--- ENTRIES SUPPLIED ---
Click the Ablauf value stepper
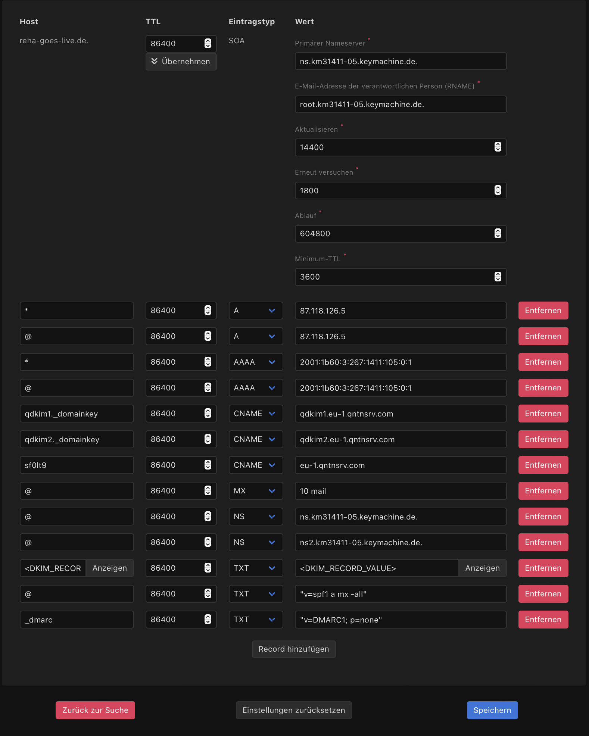Image resolution: width=589 pixels, height=736 pixels. (498, 234)
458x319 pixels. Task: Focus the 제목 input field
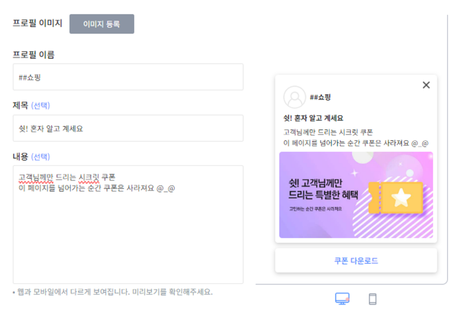pos(128,128)
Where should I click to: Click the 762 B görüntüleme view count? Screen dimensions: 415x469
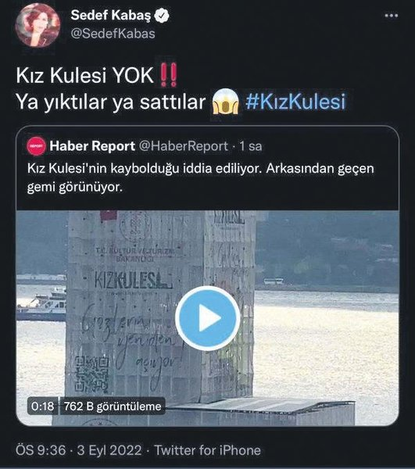(113, 406)
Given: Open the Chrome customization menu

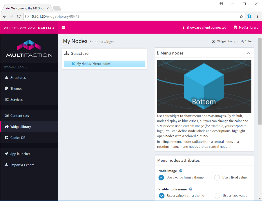Looking at the screenshot, I should 258,17.
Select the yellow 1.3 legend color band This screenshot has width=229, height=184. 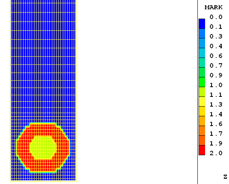(202, 101)
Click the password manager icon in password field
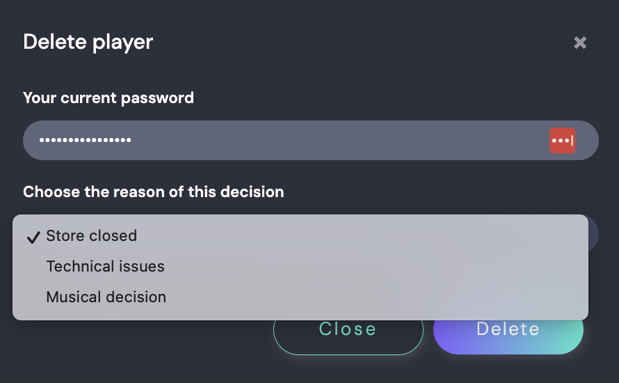The width and height of the screenshot is (619, 383). (562, 140)
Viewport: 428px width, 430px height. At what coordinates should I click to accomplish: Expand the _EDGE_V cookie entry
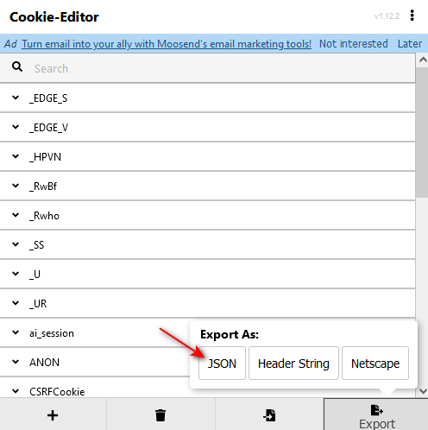tap(207, 127)

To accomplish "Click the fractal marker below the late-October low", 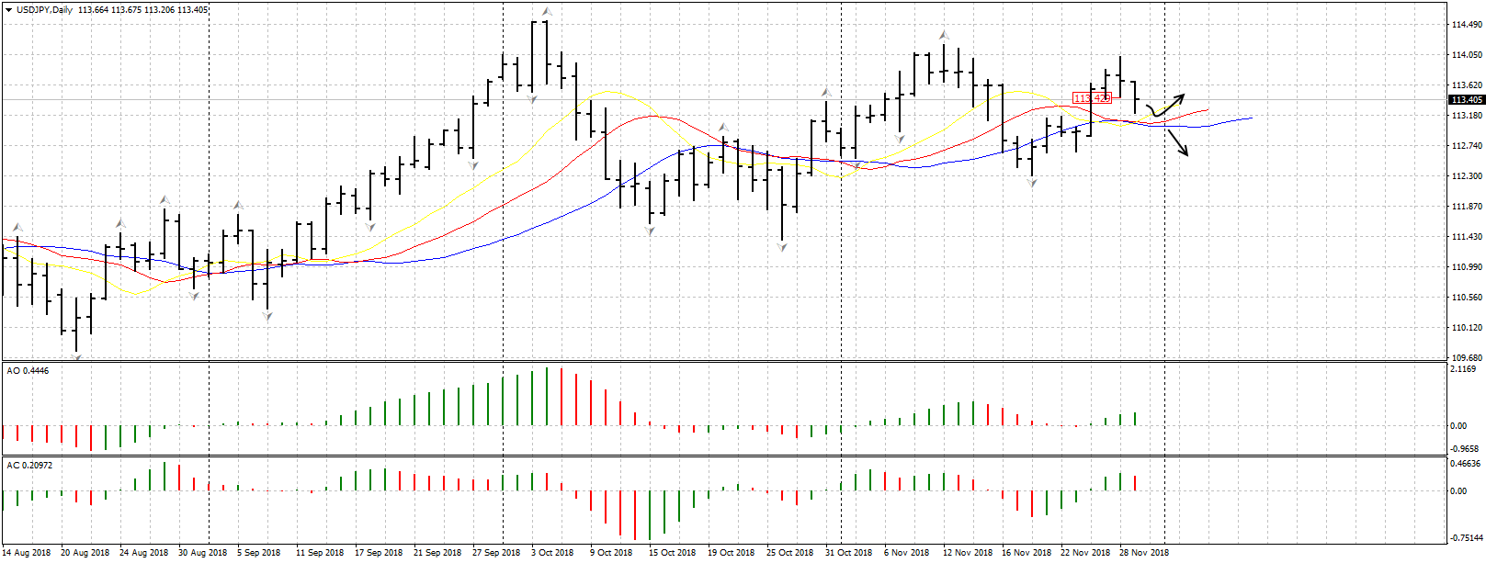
---
▶ WORK TO COMPLETE
Each line from the one holding "Click the password" through the final line of the data needs to be transcribed exactly. Include both ends, skip the pictures, and add nothing.

▶ OUTPUT FOR THIS TASK
Click the password manager icon in password field
The width and height of the screenshot is (619, 383). (562, 140)
Viewport: 428px width, 430px height. At what coordinates should I click to accomplish: Expand the _EDGE_V cookie entry
tap(207, 127)

To accomplish "Click the fractal marker below the late-October low", 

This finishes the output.